#### Saved entries
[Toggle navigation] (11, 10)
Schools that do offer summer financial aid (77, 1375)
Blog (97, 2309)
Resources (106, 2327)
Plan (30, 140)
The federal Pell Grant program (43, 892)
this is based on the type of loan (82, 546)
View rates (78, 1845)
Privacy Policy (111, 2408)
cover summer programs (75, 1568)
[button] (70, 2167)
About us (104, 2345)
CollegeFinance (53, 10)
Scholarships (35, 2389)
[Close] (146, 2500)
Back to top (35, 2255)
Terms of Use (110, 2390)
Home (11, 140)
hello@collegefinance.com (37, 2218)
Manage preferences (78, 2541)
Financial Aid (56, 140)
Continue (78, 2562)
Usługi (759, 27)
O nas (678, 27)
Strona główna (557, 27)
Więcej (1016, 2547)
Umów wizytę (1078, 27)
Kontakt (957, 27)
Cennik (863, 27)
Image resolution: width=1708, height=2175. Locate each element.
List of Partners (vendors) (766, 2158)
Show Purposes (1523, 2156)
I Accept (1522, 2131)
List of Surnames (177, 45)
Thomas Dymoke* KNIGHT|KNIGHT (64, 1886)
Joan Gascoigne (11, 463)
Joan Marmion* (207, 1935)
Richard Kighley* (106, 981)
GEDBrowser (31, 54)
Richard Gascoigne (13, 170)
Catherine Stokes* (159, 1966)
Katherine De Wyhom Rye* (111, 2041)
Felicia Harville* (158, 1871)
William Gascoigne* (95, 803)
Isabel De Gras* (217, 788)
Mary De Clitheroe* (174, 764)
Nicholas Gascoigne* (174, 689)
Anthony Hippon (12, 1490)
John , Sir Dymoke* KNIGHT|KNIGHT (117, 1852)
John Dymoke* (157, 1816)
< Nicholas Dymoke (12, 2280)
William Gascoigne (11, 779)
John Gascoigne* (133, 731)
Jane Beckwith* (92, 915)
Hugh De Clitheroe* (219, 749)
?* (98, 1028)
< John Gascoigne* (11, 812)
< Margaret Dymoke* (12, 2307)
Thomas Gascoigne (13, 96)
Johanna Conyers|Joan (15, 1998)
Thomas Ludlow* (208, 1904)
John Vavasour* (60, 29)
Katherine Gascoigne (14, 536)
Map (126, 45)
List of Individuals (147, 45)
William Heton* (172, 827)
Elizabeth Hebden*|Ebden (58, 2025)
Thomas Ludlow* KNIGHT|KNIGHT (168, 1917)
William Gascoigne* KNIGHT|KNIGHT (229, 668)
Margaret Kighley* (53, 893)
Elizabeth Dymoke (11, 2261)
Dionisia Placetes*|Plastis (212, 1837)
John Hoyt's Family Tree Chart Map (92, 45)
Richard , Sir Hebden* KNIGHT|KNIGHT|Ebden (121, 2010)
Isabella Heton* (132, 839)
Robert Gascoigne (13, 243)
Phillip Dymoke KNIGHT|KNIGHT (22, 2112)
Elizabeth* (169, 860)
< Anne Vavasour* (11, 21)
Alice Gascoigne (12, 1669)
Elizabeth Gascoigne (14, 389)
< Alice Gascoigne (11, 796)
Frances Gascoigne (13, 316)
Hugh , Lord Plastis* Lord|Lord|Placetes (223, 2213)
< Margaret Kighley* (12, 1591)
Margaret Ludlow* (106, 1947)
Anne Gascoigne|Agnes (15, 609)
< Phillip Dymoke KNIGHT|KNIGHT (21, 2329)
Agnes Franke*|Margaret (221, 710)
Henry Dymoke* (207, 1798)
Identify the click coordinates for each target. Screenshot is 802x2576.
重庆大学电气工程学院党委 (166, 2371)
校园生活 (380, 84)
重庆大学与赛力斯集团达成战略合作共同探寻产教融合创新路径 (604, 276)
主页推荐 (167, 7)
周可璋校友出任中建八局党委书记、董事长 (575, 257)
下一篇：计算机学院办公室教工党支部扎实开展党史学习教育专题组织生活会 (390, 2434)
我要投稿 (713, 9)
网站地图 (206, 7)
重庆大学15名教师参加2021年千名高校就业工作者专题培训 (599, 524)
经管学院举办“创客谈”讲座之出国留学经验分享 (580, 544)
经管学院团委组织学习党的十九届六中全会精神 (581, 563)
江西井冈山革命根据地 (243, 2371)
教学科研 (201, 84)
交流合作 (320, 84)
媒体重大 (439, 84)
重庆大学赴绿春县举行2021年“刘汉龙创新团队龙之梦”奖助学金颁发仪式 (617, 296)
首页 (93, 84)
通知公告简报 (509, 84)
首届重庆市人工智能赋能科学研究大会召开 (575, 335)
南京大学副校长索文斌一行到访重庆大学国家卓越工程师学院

#### WORK INSTRUCTIONS
Print, exactly as written, the first line of the records above and each line after it until the line with "John Hoyt's Family Tree Chart Map (92, 45)", which is printed too.

#### RESPONSE BOX
[Toggle navigation] (11, 10)
Schools that do offer summer financial aid (77, 1375)
Blog (97, 2309)
Resources (106, 2327)
Plan (30, 140)
The federal Pell Grant program (43, 892)
this is based on the type of loan (82, 546)
View rates (78, 1845)
Privacy Policy (111, 2408)
cover summer programs (75, 1568)
[button] (70, 2167)
About us (104, 2345)
CollegeFinance (53, 10)
Scholarships (35, 2389)
[Close] (146, 2500)
Back to top (35, 2255)
Terms of Use (110, 2390)
Home (11, 140)
hello@collegefinance.com (37, 2218)
Manage preferences (78, 2541)
Financial Aid (56, 140)
Continue (78, 2562)
Usługi (759, 27)
O nas (678, 27)
Strona główna (557, 27)
Więcej (1016, 2547)
Umów wizytę (1078, 27)
Kontakt (957, 27)
Cennik (863, 27)
Image resolution: width=1708, height=2175. Locate each element.
List of Partners (vendors) (766, 2158)
Show Purposes (1523, 2156)
I Accept (1522, 2131)
List of Surnames (177, 45)
Thomas Dymoke* KNIGHT|KNIGHT (64, 1886)
Joan Gascoigne (11, 463)
Joan Marmion* (207, 1935)
Richard Kighley* (106, 981)
GEDBrowser (31, 54)
Richard Gascoigne (13, 170)
Catherine Stokes* (159, 1966)
Katherine De Wyhom Rye* (111, 2041)
Felicia Harville* (158, 1871)
William Gascoigne* (95, 803)
Isabel De Gras* (217, 788)
Mary De Clitheroe* (174, 764)
Nicholas Gascoigne* (174, 689)
Anthony Hippon (12, 1490)
John , Sir Dymoke* KNIGHT|KNIGHT (117, 1852)
John Dymoke* (157, 1816)
< Nicholas Dymoke (12, 2280)
William Gascoigne (11, 779)
John Gascoigne* (133, 731)
Jane Beckwith* (92, 915)
Hugh De Clitheroe* (219, 749)
?* (98, 1028)
< John Gascoigne* (11, 812)
< Margaret Dymoke* (12, 2307)
Thomas Gascoigne (13, 96)
Johanna Conyers|Joan (15, 1998)
Thomas Ludlow* (208, 1904)
John Vavasour* (60, 29)
Katherine Gascoigne (14, 536)
Map (126, 45)
List of Individuals (147, 45)
William Heton* (172, 827)
Elizabeth Hebden*|Ebden (58, 2025)
Thomas Ludlow* KNIGHT|KNIGHT (168, 1917)
William Gascoigne* KNIGHT|KNIGHT (229, 668)
Margaret Kighley* (53, 893)
Elizabeth Dymoke (11, 2261)
Dionisia Placetes*|Plastis (212, 1837)
John Hoyt's Family Tree Chart Map (92, 45)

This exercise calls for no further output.